Né à Letia le 9 octobre 1831,  il décèdera le 14 février 1900 à Ajaccio. Elève au grand séminaire de la ville, licencié ès lettres, Ange Pierre Fioravanti est ordonné prêtre en 1854. Sa carrière ecclésiastique  le maintient toujours éloigné des charges paroissiales, en partie malgré lui. Professeur au petit séminaire d’Ajaccio pendant treize ans, il est nommé aumônier de l’école normale d’instituteur en 1867. En 1882, sa demande de nomination à la cure de Bastelica est rejetée par le gouvernement. Il est vrai que l’abbé Fioravanti est connu pour ses opinions conservatrices. Directeur et  rédacteur du Messager de la Corse (1873-1876), journal bonapartiste et clérical, puis du  Conservateur de la Corse (1881 – 1899) il est de tous les combats contre les républicains surtout dans les rangs du clergé.

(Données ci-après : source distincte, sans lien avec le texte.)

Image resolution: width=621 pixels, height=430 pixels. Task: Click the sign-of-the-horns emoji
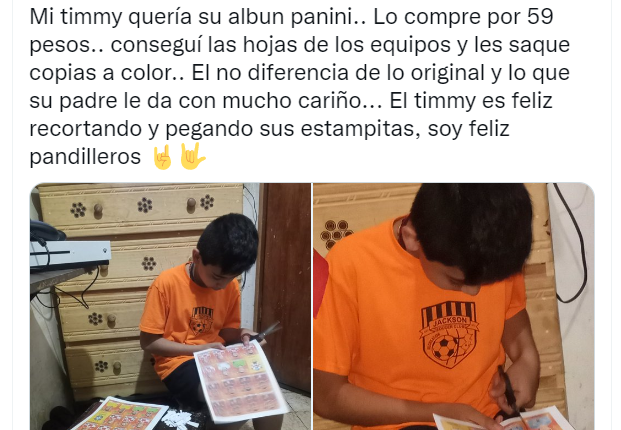(163, 157)
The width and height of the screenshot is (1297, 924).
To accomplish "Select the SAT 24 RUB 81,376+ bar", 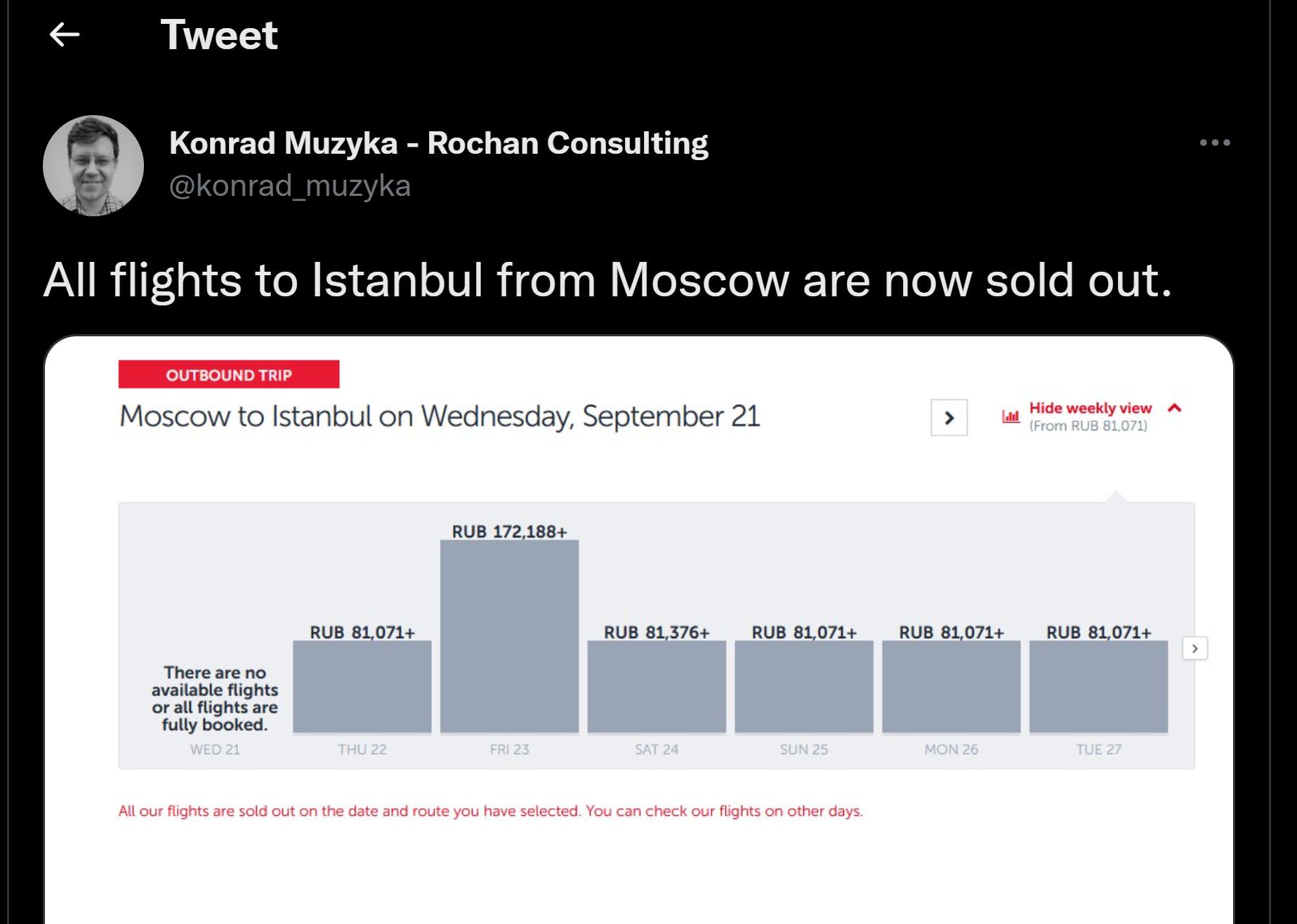I will click(x=657, y=687).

La presse qu’il dirige est aussi un instrument de combat contre les missions protestantes qui parcourent la Corse dans la deuxième moitié du XIX e siècle. Ses écrits littéraires et religieux consistent essentiellement dans des panégyriques, des discours et des traductions d’écrivains ecclésiastiques corses. On peut noter également un recueil de piété intitulé Flocoli ex imitatione Christi,  publié à Lyon en 1861.

Sources : Michel Casta. C.F. Dictionnaire historique de la Corse sous la direction d’Antoine Serpentini.